About this exercise -> Search the records for the string "agent" and copy every line in which it appears.

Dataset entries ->
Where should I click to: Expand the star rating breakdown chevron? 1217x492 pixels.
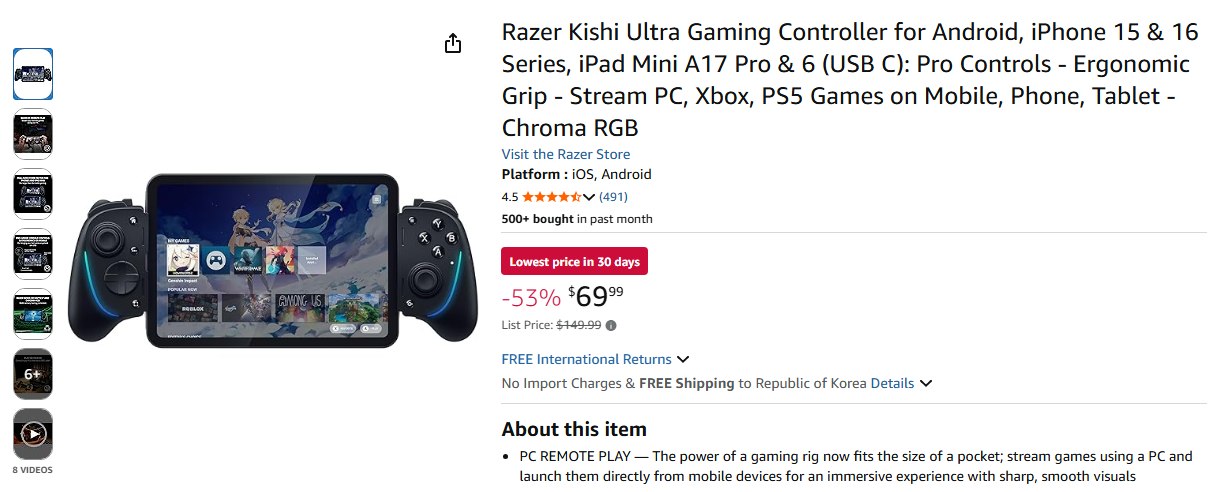589,197
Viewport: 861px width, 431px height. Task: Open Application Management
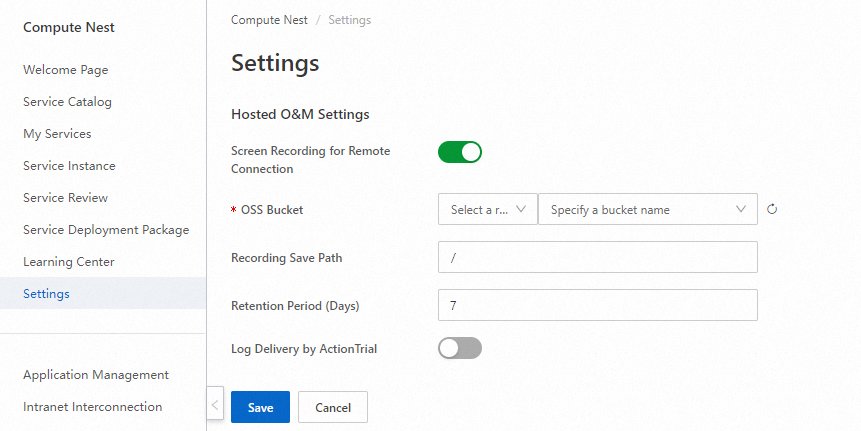pyautogui.click(x=96, y=375)
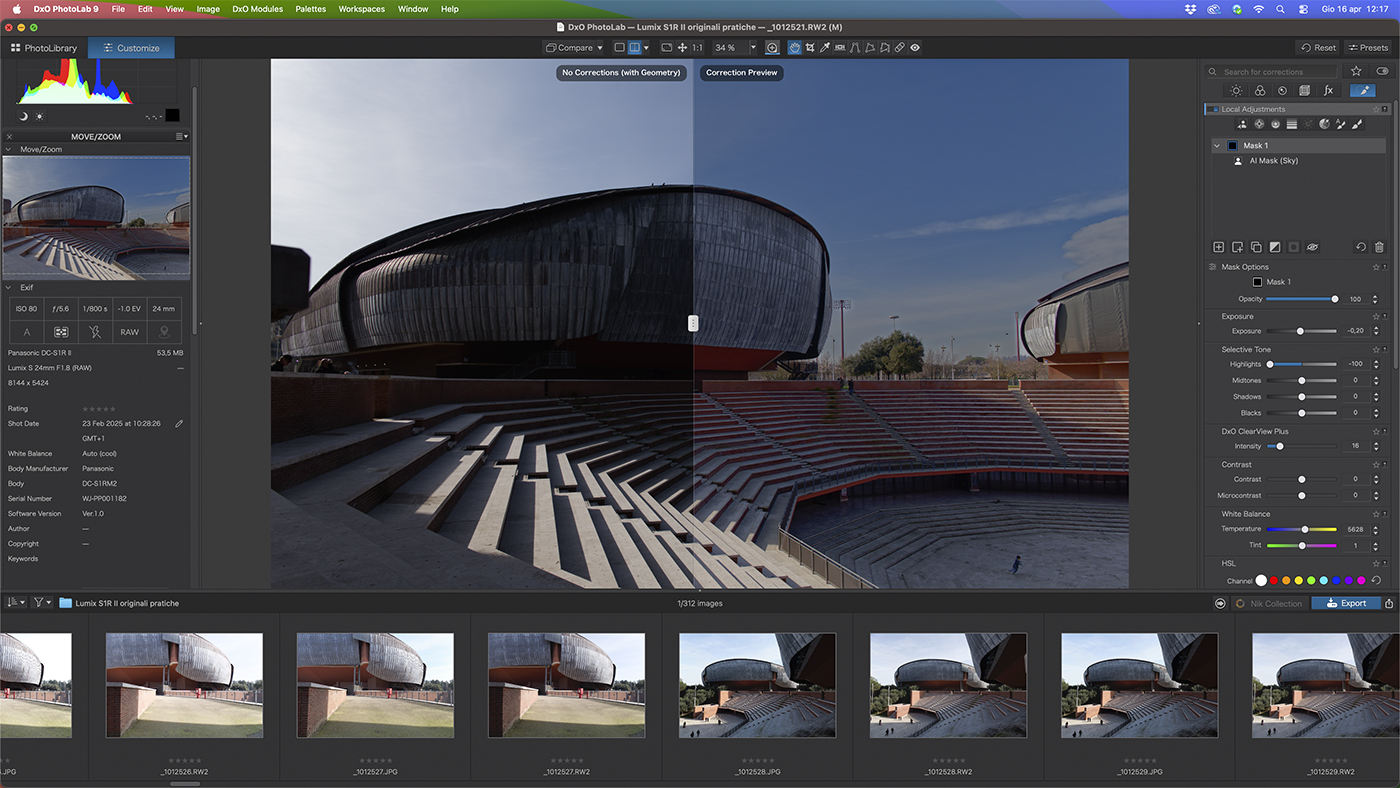The width and height of the screenshot is (1400, 788).
Task: Click the red HSL channel swatch
Action: pos(1274,580)
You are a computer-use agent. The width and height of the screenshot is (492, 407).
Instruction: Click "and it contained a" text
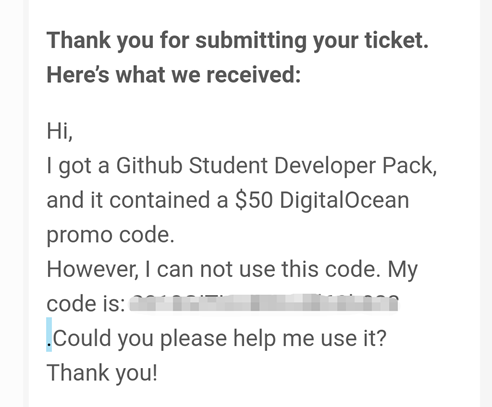coord(137,200)
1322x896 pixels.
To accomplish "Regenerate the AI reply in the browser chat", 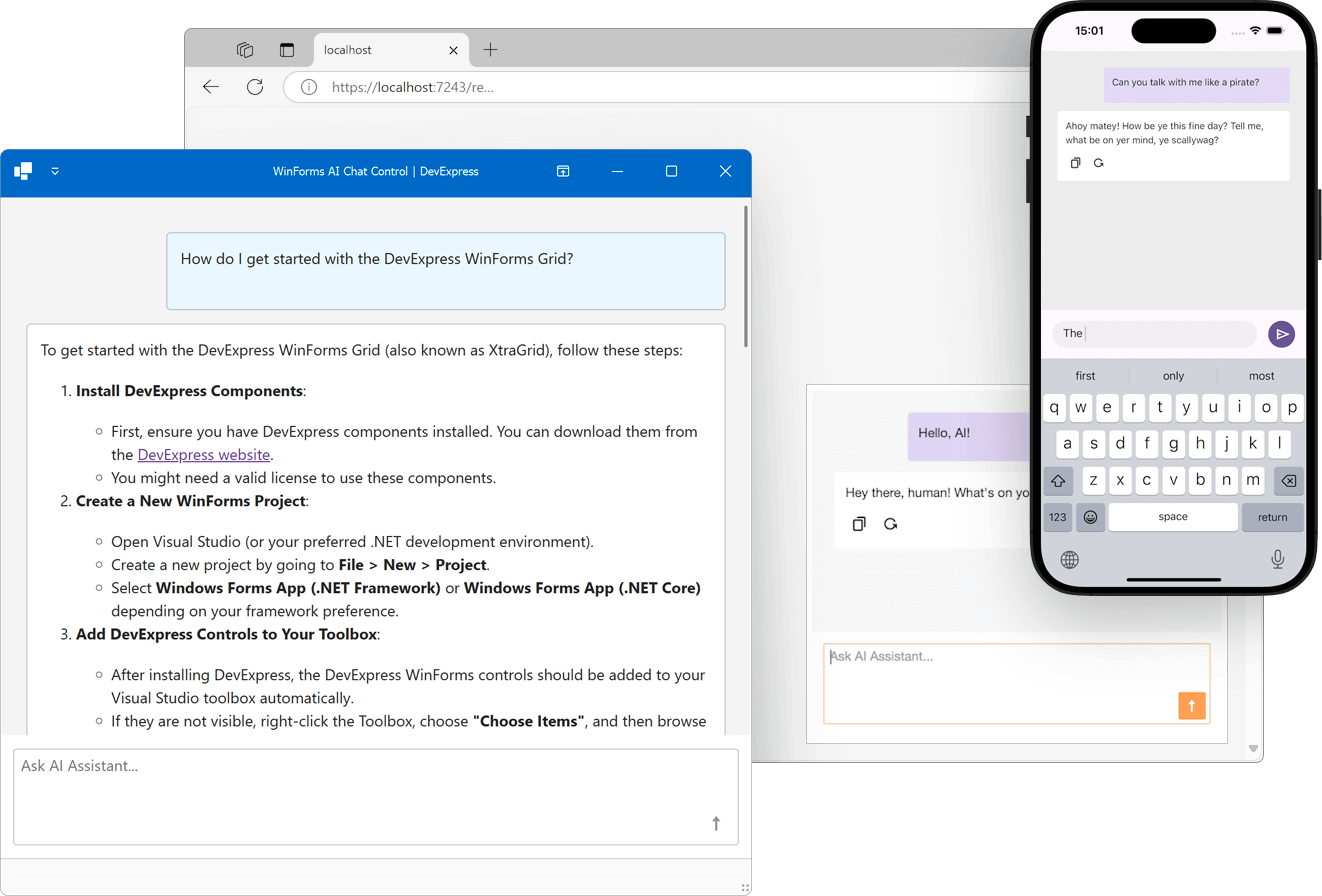I will pos(891,523).
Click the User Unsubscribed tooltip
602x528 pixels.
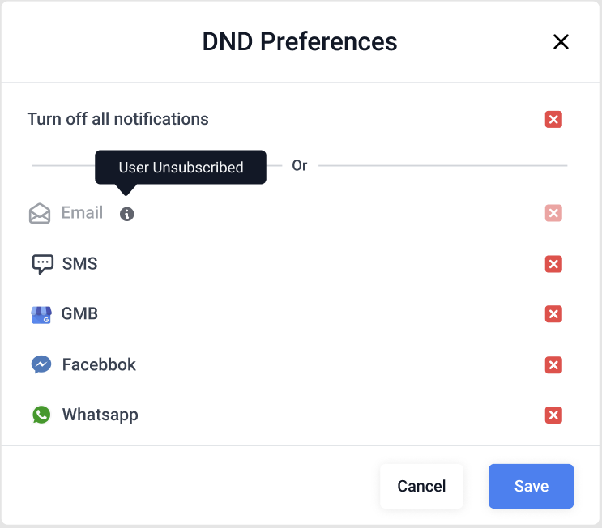click(x=181, y=167)
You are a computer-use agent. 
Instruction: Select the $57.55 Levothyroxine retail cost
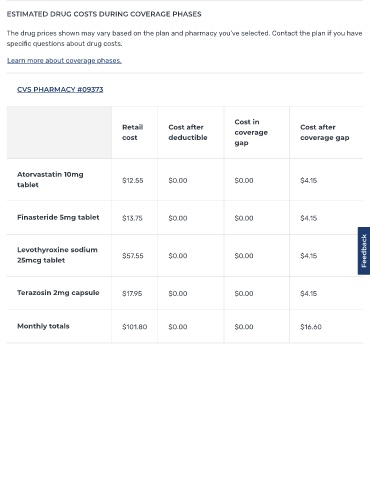[x=133, y=256]
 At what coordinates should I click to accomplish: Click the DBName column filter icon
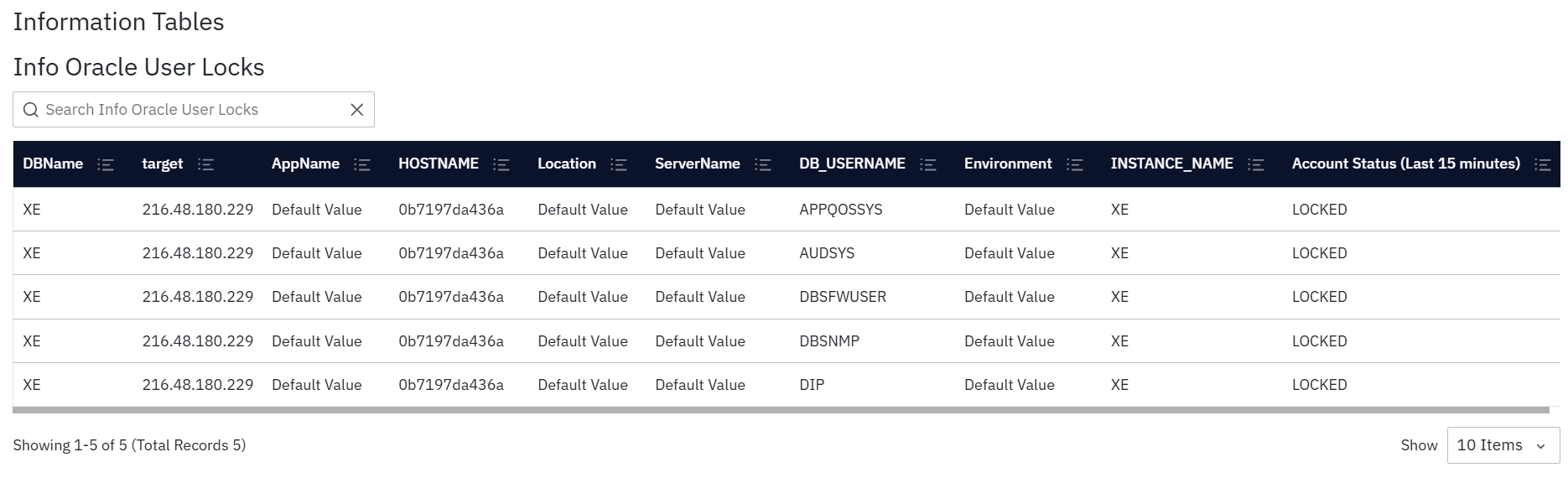click(106, 164)

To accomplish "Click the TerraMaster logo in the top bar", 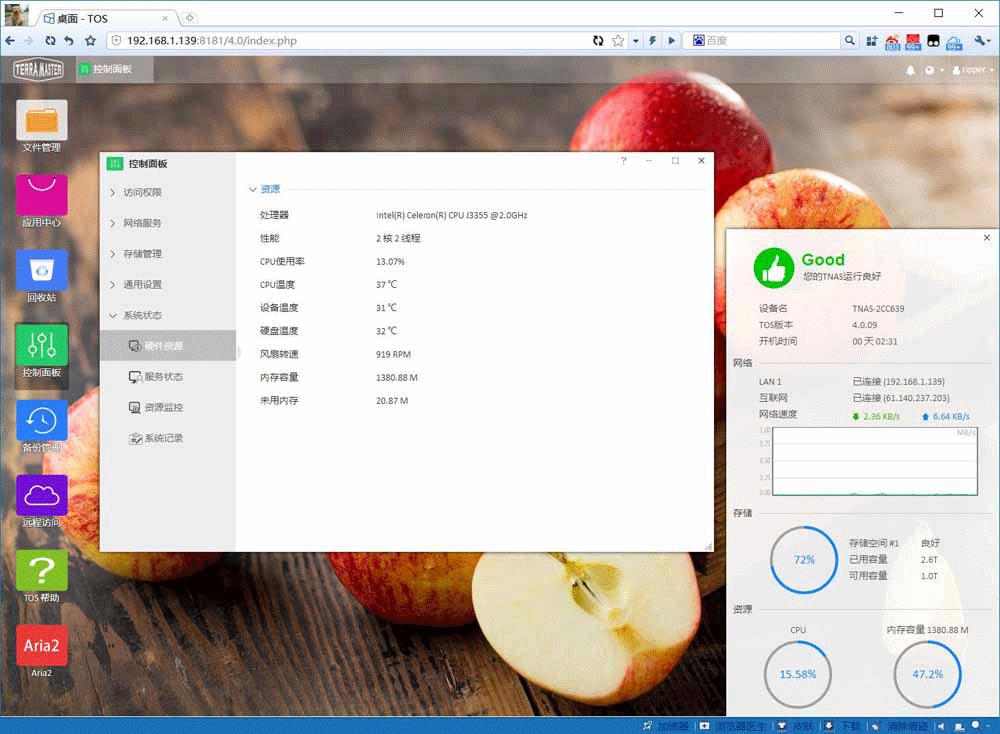I will point(38,69).
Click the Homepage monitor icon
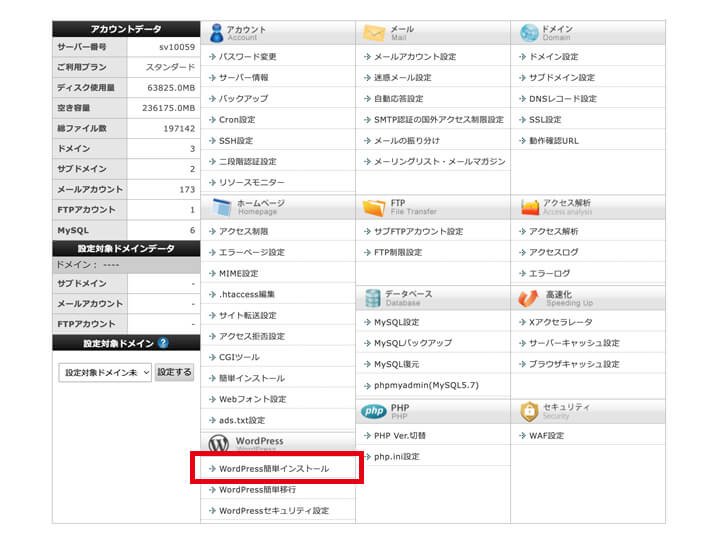The image size is (720, 545). point(218,207)
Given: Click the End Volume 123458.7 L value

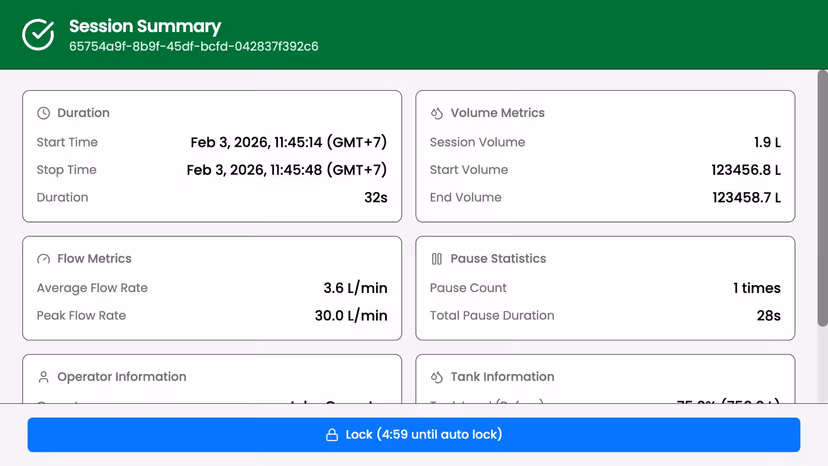Looking at the screenshot, I should point(746,198).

Result ->
You are a computer-use agent. The width and height of the screenshot is (492, 407).
You are a computer-use agent. 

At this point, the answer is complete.